## [本文抜粋]
_____

TKOPEACENEWS
  1面 NO.24/02.1.25発行

東京平和運動センター
2002年1月〜5月にかけての活動について

■平和をとりまく情勢について

1.アフガン、中東、南アジア
 アメリカによるアフガン無差別殺戮空爆は、現在もつづき米軍のもつ通常爆弾では最大級の燃料気化弾(直径約500メートルを光熱で焼きつくし、さらに広範囲を衝撃波で破壊する兵器ー戦術核兵器に次ぐ破壊力がある)を投下しこれまで、米ニューハンプシャー大学のマーク・ヘロルド教授の集計によればアフガンでの民間人の死者はすでに4,000人ちかくに達していると報道されています。こうした民間人の犠牲者は国際法も人倫の根源もすべて無視した計画的かつ一方的「襲撃」であり、これは断じて「戦争」では無い(元共同通記者辺見庸氏ー作家)と「道義なき攻撃の即時停止を」と現地を取材し声明を発表するなど、米軍による攻撃をただちに停止を求める世論は大きくなっています。

_____

## [保存資料]
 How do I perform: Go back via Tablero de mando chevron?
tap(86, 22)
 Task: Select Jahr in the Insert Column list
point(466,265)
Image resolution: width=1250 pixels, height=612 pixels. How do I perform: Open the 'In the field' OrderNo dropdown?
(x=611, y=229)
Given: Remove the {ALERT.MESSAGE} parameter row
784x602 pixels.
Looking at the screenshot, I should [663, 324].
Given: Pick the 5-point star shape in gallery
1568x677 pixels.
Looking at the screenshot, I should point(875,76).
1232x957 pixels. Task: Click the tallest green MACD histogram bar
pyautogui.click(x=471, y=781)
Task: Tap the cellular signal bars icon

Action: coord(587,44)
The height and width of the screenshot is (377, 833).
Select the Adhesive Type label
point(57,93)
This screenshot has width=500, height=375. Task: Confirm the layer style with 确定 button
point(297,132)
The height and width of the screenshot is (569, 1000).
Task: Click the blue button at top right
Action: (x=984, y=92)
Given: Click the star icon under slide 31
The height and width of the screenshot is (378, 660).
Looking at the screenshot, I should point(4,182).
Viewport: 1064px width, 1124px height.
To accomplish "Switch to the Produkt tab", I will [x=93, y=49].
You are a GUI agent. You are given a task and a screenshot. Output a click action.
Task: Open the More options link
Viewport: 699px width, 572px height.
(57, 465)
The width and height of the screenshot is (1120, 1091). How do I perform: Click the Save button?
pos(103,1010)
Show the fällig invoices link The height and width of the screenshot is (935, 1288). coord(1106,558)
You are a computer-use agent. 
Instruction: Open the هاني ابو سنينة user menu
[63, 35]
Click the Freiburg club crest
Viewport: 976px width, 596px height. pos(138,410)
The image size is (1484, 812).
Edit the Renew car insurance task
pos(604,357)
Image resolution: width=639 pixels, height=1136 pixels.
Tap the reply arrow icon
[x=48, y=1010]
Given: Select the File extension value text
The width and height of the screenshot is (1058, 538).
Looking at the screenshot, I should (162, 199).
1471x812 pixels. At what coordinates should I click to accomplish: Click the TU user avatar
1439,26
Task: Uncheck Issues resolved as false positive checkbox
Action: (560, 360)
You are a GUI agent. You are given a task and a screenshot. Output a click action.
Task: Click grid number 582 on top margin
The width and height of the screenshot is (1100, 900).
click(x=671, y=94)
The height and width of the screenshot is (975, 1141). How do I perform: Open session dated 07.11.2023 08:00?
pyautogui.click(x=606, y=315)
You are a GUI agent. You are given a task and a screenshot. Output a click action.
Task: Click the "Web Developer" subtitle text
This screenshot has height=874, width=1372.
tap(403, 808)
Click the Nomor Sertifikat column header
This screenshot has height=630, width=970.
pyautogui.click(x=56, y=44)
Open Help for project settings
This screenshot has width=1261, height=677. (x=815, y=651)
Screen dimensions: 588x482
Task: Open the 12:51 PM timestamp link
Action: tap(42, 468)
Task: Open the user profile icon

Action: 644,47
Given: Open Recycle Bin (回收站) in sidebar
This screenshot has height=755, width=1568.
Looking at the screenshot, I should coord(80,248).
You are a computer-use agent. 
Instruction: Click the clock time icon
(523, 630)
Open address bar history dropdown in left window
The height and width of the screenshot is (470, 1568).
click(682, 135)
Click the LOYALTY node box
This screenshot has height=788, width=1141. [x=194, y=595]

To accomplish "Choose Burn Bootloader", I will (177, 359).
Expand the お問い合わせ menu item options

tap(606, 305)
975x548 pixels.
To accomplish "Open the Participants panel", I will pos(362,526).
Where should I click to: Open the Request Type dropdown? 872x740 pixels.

_____

アフガン空爆を扱った抜粋では、民間人を犠牲にした攻撃が「戦争」ではないとされています。その理由を抜粋に示されているとおり、一〜三文で説明してください。 資料は本文とは別の出典から取られたものです。

その攻撃は、国際法も人倫の根源もすべて無視した、計画的かつ一方的な「襲撃」だからです。そのため、断じて「戦争」ではないとされています。